## [WORK TASK 1]
Print the diary topic-modeling post word for word, starting with "I thought it" and going on through "and being Chinese.".
## [WORK TASK 2]
Carry on the blog post about topic modeling of diary entries, picking up right after its last sentence.

PASSAGE TO READ START

Tuesday, May 19, 2020

Diary Project Part 2: Topic Modeling

Why?

I thought it would be interesting to see the major themes that showed up throughout my life, specifically before high school, during high school, during college, and post-college. That was the rationale behind doing topic modeling on my diary entries.

What I Found

By just looking at the most common bigrams (two adjacent words that appear in my writing after I "cleaned" it up with some Natural Language Processing techniques), I gained some insight into my life. It seemed like the central things I wrote about involved school of some sort, volunteering, career, and being Chinese.

Before high school, the 8 most common bigrams were: "table_leader", "fourth_grade", "social_study", "good_night", "younger_sister", "best_wish", "bad_news", and "picture_frame".
It is true most of my diary entries before high school was written during the 3rd and 4th grades. "table_leader" most likely refers to when I was a table leader in my class, which was just a role my teacher assigned to a student to collect work from other students in the same table.

PASSAGE TO READ END
ENTRIES SUPPLIED START

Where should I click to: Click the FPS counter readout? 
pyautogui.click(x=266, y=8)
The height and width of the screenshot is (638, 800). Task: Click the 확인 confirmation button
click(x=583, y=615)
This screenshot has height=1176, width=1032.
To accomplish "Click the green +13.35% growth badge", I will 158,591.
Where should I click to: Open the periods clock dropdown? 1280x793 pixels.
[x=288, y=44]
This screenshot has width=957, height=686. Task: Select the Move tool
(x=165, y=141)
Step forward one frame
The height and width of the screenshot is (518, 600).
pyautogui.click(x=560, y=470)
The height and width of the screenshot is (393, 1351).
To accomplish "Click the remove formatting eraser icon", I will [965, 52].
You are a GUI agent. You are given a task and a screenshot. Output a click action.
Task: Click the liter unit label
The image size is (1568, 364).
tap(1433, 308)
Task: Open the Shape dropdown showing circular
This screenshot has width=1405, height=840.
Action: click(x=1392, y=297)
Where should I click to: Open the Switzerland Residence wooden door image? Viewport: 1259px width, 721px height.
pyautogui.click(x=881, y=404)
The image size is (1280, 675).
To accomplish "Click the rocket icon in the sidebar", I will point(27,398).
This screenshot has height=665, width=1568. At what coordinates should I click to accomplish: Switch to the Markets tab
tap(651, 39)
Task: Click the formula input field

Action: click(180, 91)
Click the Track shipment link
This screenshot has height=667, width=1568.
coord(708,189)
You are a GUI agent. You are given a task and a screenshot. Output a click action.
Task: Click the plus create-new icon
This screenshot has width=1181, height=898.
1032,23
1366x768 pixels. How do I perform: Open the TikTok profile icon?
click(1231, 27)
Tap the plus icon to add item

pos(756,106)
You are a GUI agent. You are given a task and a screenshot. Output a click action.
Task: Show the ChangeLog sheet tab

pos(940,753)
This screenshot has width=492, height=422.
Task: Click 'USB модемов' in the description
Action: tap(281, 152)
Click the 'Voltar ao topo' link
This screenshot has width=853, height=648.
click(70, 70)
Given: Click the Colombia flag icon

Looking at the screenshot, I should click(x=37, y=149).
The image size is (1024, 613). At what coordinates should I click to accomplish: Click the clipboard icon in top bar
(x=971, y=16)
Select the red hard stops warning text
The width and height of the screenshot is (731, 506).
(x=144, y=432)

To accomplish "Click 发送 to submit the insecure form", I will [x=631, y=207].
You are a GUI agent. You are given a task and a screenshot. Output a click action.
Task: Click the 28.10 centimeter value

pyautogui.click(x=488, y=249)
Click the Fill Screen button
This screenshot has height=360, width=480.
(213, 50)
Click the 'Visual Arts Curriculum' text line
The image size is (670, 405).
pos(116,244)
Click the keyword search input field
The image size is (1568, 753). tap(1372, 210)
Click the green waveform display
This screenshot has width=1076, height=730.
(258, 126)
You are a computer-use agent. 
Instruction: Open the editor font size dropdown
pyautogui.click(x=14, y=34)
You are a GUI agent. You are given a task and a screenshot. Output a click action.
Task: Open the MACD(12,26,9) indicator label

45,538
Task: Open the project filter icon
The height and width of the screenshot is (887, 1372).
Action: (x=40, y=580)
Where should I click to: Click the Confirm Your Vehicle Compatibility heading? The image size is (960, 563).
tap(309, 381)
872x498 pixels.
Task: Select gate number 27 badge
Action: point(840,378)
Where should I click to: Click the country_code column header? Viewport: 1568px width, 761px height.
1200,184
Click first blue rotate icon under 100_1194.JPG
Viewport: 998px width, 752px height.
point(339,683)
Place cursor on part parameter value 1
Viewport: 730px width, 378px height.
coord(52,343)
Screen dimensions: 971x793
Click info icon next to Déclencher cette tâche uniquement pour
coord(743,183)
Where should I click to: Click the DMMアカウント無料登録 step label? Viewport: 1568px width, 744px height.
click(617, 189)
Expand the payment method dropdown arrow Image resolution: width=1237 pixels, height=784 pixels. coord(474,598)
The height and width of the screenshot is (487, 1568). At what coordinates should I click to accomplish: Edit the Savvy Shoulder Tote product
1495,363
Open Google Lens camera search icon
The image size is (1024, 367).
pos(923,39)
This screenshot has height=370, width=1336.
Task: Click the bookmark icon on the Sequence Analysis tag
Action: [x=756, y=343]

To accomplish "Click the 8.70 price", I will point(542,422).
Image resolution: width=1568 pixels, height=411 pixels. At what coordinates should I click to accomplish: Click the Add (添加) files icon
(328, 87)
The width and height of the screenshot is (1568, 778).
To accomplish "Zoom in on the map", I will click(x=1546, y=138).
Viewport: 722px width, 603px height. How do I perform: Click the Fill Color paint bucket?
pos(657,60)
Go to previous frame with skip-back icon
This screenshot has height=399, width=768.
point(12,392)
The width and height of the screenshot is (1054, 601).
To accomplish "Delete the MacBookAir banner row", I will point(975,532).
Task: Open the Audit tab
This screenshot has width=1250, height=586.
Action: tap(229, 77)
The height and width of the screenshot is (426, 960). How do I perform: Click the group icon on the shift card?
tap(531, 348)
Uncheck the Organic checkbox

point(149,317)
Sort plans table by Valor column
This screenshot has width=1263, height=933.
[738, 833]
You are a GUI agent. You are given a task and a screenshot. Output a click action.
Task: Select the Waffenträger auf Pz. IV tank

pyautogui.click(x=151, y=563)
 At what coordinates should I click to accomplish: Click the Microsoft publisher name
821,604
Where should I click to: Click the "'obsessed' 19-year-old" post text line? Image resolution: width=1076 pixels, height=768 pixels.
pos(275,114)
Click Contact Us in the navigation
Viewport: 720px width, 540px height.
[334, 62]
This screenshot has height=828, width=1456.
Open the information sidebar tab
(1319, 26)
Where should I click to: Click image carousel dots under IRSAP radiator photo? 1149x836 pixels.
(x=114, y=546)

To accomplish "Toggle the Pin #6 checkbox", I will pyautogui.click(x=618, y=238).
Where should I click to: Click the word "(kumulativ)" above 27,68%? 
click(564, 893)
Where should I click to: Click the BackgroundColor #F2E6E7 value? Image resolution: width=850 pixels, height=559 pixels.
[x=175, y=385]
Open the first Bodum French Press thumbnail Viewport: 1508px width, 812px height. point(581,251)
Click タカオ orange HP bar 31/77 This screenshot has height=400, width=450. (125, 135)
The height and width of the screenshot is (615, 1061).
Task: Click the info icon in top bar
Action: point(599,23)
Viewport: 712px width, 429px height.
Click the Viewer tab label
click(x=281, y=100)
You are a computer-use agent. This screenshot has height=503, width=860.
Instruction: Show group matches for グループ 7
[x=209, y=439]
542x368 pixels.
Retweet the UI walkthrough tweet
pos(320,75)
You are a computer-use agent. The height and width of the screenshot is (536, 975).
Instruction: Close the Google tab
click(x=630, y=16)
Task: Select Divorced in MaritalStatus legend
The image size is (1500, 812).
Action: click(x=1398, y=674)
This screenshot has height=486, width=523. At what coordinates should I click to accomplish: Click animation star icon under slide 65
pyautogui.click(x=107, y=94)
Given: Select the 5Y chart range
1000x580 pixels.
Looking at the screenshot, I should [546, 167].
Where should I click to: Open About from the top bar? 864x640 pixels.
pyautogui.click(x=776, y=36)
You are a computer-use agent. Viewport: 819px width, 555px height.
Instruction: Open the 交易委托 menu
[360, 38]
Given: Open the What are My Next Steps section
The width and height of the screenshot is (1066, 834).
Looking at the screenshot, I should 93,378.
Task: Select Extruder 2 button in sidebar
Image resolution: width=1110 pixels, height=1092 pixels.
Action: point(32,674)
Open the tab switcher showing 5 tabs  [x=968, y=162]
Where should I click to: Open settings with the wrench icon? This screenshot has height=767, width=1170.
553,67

ENTRIES SUPPLIED END

## [ANSWER 1]
I thought it would be interesting to see the major themes that showed up throughout my life, specifically before high school, during high school, during college, and post-college. That was the rationale behind doing topic modeling on my diary entries.

What I Found

By just looking at the most common bigrams (two adjacent words that appear in my writing after I "cleaned" it up with some Natural Language Processing techniques), I gained some insight into my life. It seemed like the central things I wrote about involved school of some sort, volunteering, career, and being Chinese.

## [ANSWER 2]
During high school, the 8 most common bigrams were "red_envelope", "kings_plaza", "nursing_home", "horseshoe_crab", "math_fair", "touch_pool", "fuck_fuck", and "ca_wait". Red envelopes are literally red envelopes stuffed with cash given out usually during Chinese New Year from married people to children or unmarried relatives. I used to live in Brooklyn and we used to go to Kings Plaza to shop for clothes. "nursing_home" probably refers to the time when I volunteered at a nursing home in high school. "horseshoe_crab" and "touch_pool" most likely refers to the time I volunteered at the NY Aquarium. "math_fair" refers to the time when I wrote a math research paper and the expletive is probably from being stressed about college applications and decisions.

During college, the 8 most common bigrams were "actuarial_exam", "high_school", "study_abroad", "host_mom", "fall_asleep", "concrete_dream", "career_path", and "family_member". The bigrams "actuarial_exam", "concrete_dream", and "career_path" all relate to the time when I was searching for a career path and thought maybe actuarial sciences was something I wanted to do. "study_abroad" and "host_mom" are related to each other as I studied abroad in Spain and lived with a host parent for four months. High school appears probably because I was reminiscing about high school during college.

After college, the 8 most common bigrams were "data_science", "san_francisco", "data_scientist", "high_school", "imposter_syndrome", "chinese_culture", "walked_around", and "make_difference".  What I am surprised is that teaching related bigrams did not show up in my top 30 bigrams. It may be because I did not write about teaching much during my time as a teacher.

Topic Modeling with LDA

To see what kinds of topics topic modeling would pick up in the four stages of my life, I decided to use LDA, or Latent Dirichlet Allocation. LDA assumes that documents with similar topics will use similar words. ("Documents are probability distribution over latent topics. Topics are probability distribution over words.")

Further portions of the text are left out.